Missione Juno, Negri (Asi): strumenti italiani motivo di orgoglio

Presentate le osservazioni condotte da JIRAM su aurore di Giove

NOV 9, 2017 -

Roma, 9 nov. (askanews) – Gli strumenti italiani a bordo della sonda della Nasa Juno “stanno dando grandi soddisfazioni” e sono “motivo di grande orgoglio”.

A dichiararlo Barbara Negri, responsabile dell’Unità di esplorazione e osservazione dell’Universo dell’Agenzia spaziale italiana, aprendo, nella sede dell’agenzia, l’evento “Missione Juno a Giove: un anno di osservazioni con il Jovian Infrared Auroral Mapper (Jiram)”, durante il quale sono state presentate le osservazioni più significative condotte finora da uno dei due strumenti (l’altro è l’esperimento di radioscienza KaT) a bordo della sonda, che rappresentano la partecipazione italiana alla missione lanciata nel 2011 con l’obiettivo di studiare il pianeta.

“La Nasa – ha aggiunto Negri – è estremamente contenta della partecipazione italiana a Juno”. Per l’agenzia spaziale statunitense l’Italia, ha sottolineato, è un partner “molto affidabile”. “Sulla scelta dell’Italia come partner Nasa per la prossima missione Ixpe (satellite che sarà lanciato nel 2020 per misurare la polarizzazione di sorgenti celesti che emettono raggi X, a cui l’Italia contribuirà per la parte di strumentazione scientifica con tre Gas Pixel Detectors, NdR) – ha sottolineato Barbara Negri – ha pesato molto l’affidabilità mostrata proprio con la missione Juno”.

Di risultati “sorprendenti” ha parlato Alberto Adriani, Primo Ricercatore Inaf-Iaps e responsabile di Jiram, che nella sede dell’Asi ha presentato alcune osservazioni condotte dallo strumento “costruito primariamente per fare le mappe e studiare le aurore gioviane, ma che, per le sue caratteristiche, può essere utilizzato anche per studiare l’atmosfera e le radiazioni intorno al pianeta”. Jiram è stato costruito per studiare le aurore di Giove nell’infrarosso e le osservazioni spettroscopiche sono utilizzate per studiare le nubi e misurare l’abbondanza di alcune specie chimiche come l’acqua e l’ammoniaca.

Lanciata nel 2011, la missione Juno nel luglio dell’anno scorso ha raggiunto l’orbita di Giove, pianeta che ha una massa 300 volte quella della Terra e un volume tale che potrebbe contenere 1300 pianeti come la terra. “In questo primo anno di attività – ha spiegato Adriani – abbiamo potuto osservare Giove con una risoluzione mai raggiunta prima e, per la prima volta, abbiamo osservato l’aurora del sud che non è molto visibile da Terra”.

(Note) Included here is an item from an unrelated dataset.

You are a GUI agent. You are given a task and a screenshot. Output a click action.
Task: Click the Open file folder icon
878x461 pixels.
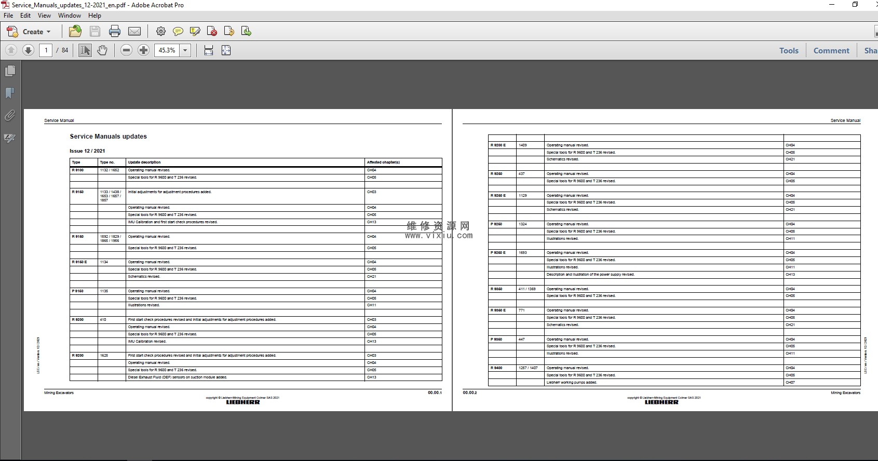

Non solo. “Abbiamo anche scoperto come sono fatte le zone polari del pianeta che dalla Terra non sono assolutamente visibili”, osservando “una struttura di cicloni che caratterizzano la dinamica delle zone polari”. Gli studi sulle aurore ricavati dalle osservazioni di Jiram “hanno messo a disposizione della comunità scientifica dati finora non disponibili”.

Jiram è montato sul ponte di coda della sonda ed è equipaggiato con uno specchio di “de-spinning” per compensare la rotazione della sonda e quindi mantenere stabile la scena durante l’acquisizione dati. Per mappare in modo completo il pianeta la missione Juno prevede 32 orbite, che rappresentano il traguardo di fine missione inizialmente indicato nel 2018, poi slittato per il periodo orbitale più elevato (da 14 a 53 giorni) che di fatto ha allungato la sua durata.

“I risultati raggiunti finora dai due esperimenti italiani – ha sottolineato Christina Plainaki, Planetary and Solar System Scientist di Asi – sono il risultato di una sinergia efficientissima tra l’Agenzia spaziale italiana, l’industria italiana, gli enti pubblici di ricerca e le università”.